• **Task prompt**
Continue the piece below about unplugging from phones and the internet, picking up right after its last sentence.

• **Extract**
____

I’ve recently made a promise to myself to unplug more often from the internet, social media and my i-phone. While I value the ability to stay in touch with my business, clients, family and friends, it’s too easy to spend a day emailing and texting and not have any thing accomplished at the end of it. I was encouraged in my resolve when I watched an episode of Bill Moyers on PBS that aired October 18, 2013, with MIT professor, author and clinical psychologist Sherry Turkle.
In her book Alone Together: Why We Expect More from Technology and Less from Each Other, Sherry Turkle says, “As we instant-message, text and Twitter, technology redraws the boundaries between intimacy and solitude…We discovered the network–the world of connectivity, to be uniquely suited to the overworked and overscheduled life it makes possible. And now we look to the network to defend us against loneliness, even as we use it to control the intensity of connections.”
She describes groups of people in classrooms, meetings and social gatherings, all on their phones, as “there but not there.” Where people used to speak to each other when they had down time, now they use it to catch up on e-mails. Time to read, time to talk, time to see the world around us, has been replaced with a screen. With our attention elsewhere, we don’t interact with the people who are next to us.
Watch the Bill Moyers interview with Sherry Turkle here, where she discusses the problem of constant interruptions. She says that technology promises us that we never have to be alone, never have to be bored, and that we can always be heard by someone, somewhere.

____

• **Listed records**

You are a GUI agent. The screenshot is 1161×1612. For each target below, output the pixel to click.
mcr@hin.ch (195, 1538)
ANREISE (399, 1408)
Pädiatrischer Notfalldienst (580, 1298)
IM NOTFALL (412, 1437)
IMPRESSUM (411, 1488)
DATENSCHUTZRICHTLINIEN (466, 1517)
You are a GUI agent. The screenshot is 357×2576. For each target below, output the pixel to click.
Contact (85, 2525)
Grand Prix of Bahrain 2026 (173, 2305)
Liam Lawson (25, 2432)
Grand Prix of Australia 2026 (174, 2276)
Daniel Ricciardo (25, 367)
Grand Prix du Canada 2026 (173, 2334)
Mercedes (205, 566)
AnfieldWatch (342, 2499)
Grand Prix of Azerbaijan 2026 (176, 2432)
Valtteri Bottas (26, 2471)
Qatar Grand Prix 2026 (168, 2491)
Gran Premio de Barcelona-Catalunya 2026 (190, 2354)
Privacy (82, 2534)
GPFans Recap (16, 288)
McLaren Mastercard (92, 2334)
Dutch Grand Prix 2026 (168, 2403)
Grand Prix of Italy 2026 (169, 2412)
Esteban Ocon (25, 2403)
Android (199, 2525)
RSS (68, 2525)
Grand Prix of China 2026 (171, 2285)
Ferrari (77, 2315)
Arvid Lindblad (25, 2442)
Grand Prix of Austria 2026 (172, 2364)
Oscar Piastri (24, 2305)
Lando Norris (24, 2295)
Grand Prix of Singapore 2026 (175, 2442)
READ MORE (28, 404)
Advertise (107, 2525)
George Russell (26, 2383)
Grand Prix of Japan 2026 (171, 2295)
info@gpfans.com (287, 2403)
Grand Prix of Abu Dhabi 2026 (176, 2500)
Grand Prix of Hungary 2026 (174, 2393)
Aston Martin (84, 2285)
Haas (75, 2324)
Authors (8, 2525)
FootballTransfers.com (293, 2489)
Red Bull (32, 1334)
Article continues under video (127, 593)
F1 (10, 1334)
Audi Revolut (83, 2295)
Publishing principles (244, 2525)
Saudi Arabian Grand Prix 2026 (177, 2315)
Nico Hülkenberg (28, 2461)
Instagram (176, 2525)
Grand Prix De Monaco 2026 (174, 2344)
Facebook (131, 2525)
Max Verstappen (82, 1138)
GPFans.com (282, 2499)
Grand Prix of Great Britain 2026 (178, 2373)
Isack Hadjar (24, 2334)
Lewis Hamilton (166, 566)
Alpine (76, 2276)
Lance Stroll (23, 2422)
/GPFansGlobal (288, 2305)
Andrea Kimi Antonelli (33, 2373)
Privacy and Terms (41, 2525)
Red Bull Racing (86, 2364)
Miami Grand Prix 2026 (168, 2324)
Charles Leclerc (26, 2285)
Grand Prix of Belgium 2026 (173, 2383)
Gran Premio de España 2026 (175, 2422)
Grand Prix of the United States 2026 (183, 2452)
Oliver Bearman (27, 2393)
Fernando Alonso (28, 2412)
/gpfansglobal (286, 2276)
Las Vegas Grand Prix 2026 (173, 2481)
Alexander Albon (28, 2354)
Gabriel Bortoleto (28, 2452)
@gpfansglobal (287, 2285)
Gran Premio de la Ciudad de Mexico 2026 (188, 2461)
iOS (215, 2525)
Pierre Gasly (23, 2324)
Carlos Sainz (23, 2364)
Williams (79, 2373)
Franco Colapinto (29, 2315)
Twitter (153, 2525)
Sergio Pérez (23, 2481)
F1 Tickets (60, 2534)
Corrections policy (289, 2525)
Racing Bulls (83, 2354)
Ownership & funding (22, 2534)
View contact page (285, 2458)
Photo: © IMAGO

____

• **Result for this task**
For an opposite approach to life, that of mindfulness and being present, Pema Chodron talks to Bill Moyers about the value of not only powering down our electronic devices, but also quieting our minds. According to Chodron, spending time in solitude each day through meditation makes room for new experiences. It’s an excellent antidote to our fast-paced, constantly connected lives. She says that even when her mind won’t stop its chatter during meditation, she still thinks more clearly when she is through.
Comedian Louis C.K. has refused to buy cell phones for his children, which he considers especially toxic for young people: “You need to build an ability to just be yourself, and not be doing something. That’s what the phones have taken away–the ability to just there like this. That’s being a person, right?” Watch him talk about it with Conan O’Brien here.
Turkle refers to the seduction of being constantly connected and endlessly entertained as “moments of more, and lives of less.” She asks us if technology is offering us the lives we want to lead? And if not, what can we do about it?
Ironically, Bill Moyers turned to his Facebook audience for advice on how to unplug. Here’s what they had to say:
Create Sacred Spaces: Make the kitchen and dining room a device-free zone. Turkle espouses this idea, but warns parents that it will be impossible to do if you wait until the children are teenagers to institute it. Start when they’re young, and set a good example.
Collect the Phones: Some people have had success with putting a basket on the table by the front door, and collecting phones as people come in. If you like, you can add a sign that says, “Place your devices here so we can socialize while we visit with each other.”
Develop Self-Discipline: People are becoming more conscious of their constant cell phone use, and are making it a rule for themselves not to text or email when they’re with friends and family.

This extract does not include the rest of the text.